As a beginner in bioinformatics, i am trying to recreate a paper dealing with transcriptome of Helicobacter pylori.
Authors state that
We primarily analysed H. pylori strain 26695 grown to midlogarithmic phase (ML2/1 libraries), or under acid stress at pH 5.2 (AS2/1) resembling the host environment.
1.First, i downloaded the respective experiments (ML2/1), etc. In each experiment there were 10 runs so i checked all of the boxes
- Fastp was run to perform QC. The initial state of the data is given below :
- Then, ends and the first 25 bases were trimmed so the output was
- Using bowtie 2 and the genomic annotation taken from
https://www.ncbi.nlm.nih.gov/datasets/genome/GCF_000008525.1/
with file source: all, file type: genome sequences (FASTA). The following line is ran:
bowtie2-build GCF_000827025.1_genomic.fna index_prefix
Then using the several index_prefix files created the alignment step is performed:
bowtie2 -x index_prefix -U trimmed_ml_minus.fq -S bowtie2_alignments_ML_minus.sam
51591 reads; of these: 51591 (100.00%) were unpaired; of these: 49613 (96.17%) aligned 0 times 494 (0.96%) aligned exactly 1 time 1484 (2.88%) aligned >1 times 3.83% overall alignment rate
Could someone explain, what am i doing incorrectly?
Thanks in advance.
P.S.
Dear colleagues, thank you for your inputs.
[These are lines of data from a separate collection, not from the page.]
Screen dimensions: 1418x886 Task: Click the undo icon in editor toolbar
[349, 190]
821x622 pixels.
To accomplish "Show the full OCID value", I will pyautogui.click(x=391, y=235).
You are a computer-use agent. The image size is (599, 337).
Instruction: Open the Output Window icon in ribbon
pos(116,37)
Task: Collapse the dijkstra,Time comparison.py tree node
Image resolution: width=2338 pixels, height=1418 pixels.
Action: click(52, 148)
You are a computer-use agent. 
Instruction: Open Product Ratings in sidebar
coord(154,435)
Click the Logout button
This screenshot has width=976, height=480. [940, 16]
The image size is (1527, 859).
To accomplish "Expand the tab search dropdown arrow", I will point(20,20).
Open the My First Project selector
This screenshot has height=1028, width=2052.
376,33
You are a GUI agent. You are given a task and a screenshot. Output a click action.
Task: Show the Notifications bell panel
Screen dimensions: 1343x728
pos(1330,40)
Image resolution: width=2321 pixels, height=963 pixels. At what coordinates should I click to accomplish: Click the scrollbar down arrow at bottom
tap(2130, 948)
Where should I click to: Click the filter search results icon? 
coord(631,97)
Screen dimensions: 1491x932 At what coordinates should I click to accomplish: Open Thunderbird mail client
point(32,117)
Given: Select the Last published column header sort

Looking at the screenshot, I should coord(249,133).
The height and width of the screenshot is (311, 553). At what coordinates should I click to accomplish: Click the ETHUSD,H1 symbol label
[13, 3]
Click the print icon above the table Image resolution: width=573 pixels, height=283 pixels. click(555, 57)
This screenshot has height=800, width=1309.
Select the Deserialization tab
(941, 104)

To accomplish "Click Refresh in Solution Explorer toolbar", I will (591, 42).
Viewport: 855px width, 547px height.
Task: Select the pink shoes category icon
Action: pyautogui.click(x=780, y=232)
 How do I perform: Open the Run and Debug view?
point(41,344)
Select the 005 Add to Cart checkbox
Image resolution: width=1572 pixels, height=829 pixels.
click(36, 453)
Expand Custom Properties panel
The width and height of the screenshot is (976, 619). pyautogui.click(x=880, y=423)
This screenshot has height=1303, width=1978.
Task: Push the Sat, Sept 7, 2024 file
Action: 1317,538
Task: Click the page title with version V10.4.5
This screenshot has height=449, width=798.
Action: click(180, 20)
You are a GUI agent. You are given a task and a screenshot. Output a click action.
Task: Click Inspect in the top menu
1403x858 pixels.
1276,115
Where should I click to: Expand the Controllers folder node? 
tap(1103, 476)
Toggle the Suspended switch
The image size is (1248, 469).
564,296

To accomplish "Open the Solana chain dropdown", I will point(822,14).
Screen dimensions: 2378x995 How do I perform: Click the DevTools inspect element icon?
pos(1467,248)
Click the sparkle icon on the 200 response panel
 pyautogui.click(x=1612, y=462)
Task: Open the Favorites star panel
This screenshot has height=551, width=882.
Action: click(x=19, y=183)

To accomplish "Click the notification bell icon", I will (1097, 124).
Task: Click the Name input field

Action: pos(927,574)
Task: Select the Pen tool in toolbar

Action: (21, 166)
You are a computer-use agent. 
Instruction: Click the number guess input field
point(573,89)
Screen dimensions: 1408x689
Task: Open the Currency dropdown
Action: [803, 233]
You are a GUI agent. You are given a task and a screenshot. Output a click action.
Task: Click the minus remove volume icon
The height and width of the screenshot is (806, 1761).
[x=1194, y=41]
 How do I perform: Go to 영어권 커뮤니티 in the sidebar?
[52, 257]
Minimap increases the number of aligned reads to about ~50% (Hisat2 yielded almost the same percentage of aligned read as bowtie2). However, even after fastp trimming there is a big problem with polyA adapter content:
I tried to cut all trailing A's of length >=10 using cutadapt, however, as a result of this procedure unsatisfactory (failure=x) outputs are given with respect to the per base sequence content and sequence length distribution.
What is the best trade off in this scenario?
Did you see folowing warning on the genome page you linked? Perhaps this is not the best genome to use for alignments.
As noted earlier, this data is ~ 15 yr old at this point i.e. from the dawn of NGS tech. It is not that great as you have discovered. You have not said why you are specifically using this data since there are many other recent H. pylori datasets that you will find at SRA (e.g. go to https://sra-explorer.info/ and search). It would be best to use one of those datasets unless you must use this one. In that case move on with what you have (~50% alignments, they may be crappy though).
"Failures" on FastQC test criteria are not a signal that the data is non-usable (caveat: in this specific case part of it seems to be true). You can move on with the rest of the analysis keeping the above in mind.